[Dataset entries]

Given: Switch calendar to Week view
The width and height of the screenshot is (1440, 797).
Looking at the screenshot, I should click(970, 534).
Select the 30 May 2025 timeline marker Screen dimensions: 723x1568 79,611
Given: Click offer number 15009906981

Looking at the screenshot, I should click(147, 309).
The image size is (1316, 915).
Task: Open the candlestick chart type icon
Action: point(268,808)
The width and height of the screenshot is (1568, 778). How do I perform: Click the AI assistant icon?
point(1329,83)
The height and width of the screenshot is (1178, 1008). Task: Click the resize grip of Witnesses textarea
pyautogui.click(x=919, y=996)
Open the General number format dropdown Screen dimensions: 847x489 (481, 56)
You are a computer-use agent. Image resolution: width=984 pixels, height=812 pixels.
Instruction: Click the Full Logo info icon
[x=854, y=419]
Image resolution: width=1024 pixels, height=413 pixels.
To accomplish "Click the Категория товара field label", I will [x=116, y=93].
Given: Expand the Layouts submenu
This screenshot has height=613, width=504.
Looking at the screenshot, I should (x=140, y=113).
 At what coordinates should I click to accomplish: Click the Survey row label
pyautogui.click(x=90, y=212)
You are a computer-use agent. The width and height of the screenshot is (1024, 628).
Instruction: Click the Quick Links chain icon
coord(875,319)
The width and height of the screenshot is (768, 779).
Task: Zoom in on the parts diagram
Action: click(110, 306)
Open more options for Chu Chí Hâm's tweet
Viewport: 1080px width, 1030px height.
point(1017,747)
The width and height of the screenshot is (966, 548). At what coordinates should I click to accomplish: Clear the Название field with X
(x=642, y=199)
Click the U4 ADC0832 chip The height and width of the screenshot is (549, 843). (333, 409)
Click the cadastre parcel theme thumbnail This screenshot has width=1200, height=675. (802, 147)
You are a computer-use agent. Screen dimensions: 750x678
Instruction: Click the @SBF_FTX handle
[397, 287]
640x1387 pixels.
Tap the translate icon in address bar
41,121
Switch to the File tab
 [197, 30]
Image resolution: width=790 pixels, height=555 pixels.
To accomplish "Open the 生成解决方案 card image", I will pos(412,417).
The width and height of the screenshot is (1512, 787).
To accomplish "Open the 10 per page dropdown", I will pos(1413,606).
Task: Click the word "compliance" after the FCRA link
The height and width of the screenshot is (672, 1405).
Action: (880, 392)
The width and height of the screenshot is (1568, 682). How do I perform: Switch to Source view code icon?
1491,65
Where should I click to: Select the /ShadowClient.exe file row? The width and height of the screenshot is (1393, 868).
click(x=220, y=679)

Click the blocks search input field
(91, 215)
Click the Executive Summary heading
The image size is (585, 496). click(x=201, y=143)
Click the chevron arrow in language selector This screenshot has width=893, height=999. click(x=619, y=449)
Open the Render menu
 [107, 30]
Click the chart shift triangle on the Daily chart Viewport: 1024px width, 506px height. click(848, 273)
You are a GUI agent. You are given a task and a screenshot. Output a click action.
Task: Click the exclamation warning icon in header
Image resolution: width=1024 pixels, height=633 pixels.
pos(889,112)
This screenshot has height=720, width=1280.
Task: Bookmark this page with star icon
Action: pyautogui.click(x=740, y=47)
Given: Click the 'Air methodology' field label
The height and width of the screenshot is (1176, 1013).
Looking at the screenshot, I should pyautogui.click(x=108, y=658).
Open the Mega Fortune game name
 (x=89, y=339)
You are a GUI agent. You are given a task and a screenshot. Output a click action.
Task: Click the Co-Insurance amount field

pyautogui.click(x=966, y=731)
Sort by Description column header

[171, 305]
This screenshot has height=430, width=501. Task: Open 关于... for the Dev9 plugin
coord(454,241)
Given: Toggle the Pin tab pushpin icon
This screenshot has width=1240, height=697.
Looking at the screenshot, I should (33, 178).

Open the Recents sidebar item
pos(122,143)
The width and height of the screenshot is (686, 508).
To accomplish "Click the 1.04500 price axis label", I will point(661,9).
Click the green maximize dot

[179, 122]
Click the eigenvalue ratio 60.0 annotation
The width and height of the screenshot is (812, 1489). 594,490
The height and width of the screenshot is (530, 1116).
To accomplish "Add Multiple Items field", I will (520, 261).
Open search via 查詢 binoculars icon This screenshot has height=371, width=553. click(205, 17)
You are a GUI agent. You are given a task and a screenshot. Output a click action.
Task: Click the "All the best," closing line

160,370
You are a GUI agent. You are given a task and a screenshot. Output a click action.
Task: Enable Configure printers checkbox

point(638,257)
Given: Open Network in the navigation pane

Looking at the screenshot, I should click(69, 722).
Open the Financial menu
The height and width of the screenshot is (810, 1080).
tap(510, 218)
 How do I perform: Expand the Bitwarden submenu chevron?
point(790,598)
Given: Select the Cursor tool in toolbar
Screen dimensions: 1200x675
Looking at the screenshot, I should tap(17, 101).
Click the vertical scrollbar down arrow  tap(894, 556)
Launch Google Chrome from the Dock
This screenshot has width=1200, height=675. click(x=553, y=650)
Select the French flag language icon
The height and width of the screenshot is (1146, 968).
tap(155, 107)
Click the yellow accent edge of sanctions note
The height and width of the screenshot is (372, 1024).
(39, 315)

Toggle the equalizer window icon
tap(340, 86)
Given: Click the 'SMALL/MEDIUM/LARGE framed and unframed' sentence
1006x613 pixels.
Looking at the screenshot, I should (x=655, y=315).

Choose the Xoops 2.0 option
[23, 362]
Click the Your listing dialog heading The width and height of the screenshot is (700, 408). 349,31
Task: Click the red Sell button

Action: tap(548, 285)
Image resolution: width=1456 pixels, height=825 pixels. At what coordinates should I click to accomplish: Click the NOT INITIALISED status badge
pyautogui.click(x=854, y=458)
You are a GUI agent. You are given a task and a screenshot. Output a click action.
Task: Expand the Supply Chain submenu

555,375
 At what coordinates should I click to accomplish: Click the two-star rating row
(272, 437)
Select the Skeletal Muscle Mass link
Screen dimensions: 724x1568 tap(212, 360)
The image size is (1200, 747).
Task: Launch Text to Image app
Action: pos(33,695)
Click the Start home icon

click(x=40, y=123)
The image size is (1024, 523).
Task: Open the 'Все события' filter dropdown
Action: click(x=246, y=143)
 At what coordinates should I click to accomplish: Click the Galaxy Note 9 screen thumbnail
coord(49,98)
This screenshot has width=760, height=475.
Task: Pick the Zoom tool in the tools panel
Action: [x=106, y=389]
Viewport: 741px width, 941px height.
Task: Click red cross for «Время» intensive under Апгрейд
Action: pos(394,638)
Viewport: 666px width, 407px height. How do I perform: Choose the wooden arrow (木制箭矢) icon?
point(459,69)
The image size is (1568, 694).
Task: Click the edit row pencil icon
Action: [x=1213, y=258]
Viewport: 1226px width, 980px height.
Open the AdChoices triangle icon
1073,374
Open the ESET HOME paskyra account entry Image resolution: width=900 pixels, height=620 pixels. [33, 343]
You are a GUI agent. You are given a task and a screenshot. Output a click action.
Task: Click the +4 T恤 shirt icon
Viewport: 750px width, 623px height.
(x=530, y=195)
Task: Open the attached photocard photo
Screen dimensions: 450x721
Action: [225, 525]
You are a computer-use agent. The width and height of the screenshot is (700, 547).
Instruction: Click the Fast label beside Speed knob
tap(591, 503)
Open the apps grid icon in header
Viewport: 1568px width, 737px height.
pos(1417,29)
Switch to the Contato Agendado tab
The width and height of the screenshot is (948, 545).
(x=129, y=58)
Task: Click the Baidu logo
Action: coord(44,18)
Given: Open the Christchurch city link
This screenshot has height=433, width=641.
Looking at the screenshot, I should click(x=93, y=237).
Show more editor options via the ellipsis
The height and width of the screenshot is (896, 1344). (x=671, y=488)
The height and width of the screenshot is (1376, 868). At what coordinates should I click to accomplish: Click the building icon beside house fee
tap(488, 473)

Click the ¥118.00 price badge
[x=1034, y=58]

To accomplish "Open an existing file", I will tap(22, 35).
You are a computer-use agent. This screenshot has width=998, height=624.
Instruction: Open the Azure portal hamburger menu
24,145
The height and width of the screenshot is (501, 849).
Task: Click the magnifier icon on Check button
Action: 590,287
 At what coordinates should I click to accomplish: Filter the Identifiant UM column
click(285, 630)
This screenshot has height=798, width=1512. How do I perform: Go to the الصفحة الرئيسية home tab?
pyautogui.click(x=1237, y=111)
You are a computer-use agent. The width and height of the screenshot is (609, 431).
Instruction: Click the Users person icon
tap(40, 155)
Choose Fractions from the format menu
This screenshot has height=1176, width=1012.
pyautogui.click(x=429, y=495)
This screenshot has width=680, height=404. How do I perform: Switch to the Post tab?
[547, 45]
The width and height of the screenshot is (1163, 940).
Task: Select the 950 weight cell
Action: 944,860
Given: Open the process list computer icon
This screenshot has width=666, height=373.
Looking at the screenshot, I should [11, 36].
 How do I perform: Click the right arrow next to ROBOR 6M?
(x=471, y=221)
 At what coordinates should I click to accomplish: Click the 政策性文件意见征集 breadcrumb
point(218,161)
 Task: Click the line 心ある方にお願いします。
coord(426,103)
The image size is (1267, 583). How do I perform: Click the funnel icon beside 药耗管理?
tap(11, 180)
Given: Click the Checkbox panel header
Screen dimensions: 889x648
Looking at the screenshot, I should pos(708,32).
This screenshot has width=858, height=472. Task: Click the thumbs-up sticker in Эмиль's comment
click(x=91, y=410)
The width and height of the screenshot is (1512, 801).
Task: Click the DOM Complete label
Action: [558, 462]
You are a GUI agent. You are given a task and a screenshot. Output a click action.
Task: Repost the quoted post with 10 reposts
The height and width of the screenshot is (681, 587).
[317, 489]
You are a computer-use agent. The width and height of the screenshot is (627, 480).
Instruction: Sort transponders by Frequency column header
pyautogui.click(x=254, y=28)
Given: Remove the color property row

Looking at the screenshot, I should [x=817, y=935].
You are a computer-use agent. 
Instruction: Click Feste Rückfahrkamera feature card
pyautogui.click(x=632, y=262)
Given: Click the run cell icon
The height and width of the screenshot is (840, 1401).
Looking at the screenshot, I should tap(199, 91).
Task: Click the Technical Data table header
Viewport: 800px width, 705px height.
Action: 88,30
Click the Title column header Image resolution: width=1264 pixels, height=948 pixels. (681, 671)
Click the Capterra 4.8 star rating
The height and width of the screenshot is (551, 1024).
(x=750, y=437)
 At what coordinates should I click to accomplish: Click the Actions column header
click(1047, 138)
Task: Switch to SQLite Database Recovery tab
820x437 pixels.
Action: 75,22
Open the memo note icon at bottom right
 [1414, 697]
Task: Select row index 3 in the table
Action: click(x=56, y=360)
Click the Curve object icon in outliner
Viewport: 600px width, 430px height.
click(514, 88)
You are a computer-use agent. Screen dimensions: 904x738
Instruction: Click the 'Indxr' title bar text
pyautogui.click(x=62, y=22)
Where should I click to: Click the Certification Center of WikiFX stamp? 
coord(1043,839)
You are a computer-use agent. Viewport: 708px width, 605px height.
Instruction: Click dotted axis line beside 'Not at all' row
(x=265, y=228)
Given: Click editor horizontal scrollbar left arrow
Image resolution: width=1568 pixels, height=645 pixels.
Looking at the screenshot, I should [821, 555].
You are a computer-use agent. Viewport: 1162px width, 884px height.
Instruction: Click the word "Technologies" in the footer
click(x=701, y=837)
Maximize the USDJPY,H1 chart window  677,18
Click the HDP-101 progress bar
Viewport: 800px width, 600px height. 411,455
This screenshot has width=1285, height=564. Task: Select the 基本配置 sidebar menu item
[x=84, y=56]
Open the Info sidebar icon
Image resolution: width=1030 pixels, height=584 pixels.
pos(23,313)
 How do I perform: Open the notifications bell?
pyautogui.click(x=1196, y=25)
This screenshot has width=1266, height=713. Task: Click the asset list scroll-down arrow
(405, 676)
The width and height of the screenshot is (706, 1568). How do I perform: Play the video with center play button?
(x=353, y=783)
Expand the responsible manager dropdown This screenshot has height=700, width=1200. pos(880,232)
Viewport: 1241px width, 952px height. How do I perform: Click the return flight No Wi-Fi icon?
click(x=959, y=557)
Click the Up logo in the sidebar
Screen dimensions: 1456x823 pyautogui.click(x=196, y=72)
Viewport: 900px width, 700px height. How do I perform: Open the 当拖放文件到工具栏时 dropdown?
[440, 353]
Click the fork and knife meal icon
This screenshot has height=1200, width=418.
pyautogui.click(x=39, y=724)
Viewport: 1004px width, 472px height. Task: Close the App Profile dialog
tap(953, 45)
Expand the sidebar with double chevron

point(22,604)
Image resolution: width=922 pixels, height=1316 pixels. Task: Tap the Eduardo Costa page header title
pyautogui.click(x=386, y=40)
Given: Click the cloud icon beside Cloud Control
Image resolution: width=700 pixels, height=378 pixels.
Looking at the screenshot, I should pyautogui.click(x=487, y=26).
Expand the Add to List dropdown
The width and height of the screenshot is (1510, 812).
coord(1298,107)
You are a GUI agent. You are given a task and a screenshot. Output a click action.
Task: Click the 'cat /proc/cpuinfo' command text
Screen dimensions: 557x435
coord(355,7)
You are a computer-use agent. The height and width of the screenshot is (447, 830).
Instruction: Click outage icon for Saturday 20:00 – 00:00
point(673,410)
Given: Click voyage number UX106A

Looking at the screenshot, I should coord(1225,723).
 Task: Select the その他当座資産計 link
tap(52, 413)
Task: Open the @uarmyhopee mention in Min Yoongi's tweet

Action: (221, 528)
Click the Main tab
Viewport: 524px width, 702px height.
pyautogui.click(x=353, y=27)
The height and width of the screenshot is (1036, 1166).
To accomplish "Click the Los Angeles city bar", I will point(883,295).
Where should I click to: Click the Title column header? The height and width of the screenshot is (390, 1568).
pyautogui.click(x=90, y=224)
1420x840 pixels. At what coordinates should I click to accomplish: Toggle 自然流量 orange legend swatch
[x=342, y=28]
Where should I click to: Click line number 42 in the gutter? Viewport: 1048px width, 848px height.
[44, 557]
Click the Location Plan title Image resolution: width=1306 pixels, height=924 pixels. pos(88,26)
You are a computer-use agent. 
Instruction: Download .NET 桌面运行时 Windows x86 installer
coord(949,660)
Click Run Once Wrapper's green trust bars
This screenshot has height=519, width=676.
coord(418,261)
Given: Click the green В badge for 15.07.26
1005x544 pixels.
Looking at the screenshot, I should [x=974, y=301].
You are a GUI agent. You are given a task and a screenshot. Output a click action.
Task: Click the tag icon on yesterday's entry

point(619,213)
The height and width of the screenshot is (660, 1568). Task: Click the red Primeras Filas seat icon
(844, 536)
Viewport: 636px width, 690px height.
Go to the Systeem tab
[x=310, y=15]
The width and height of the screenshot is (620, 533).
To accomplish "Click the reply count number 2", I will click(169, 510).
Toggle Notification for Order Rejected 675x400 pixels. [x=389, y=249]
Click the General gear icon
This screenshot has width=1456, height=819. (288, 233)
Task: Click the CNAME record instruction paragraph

__What you will do__
Copy out each line of the data above, exactly, if it lies between the line holding "Instruction: Click dotted" and the line holding "You are a computer-use agent. Viewport: 1162px", inclusive; copy no other line.

__Answer area__
Instruction: Click dotted axis line beside 'Not at all' row
(x=265, y=228)
Given: Click editor horizontal scrollbar left arrow
Image resolution: width=1568 pixels, height=645 pixels.
Looking at the screenshot, I should [821, 555].
You are a computer-use agent. Viewport: 1162px width, 884px height.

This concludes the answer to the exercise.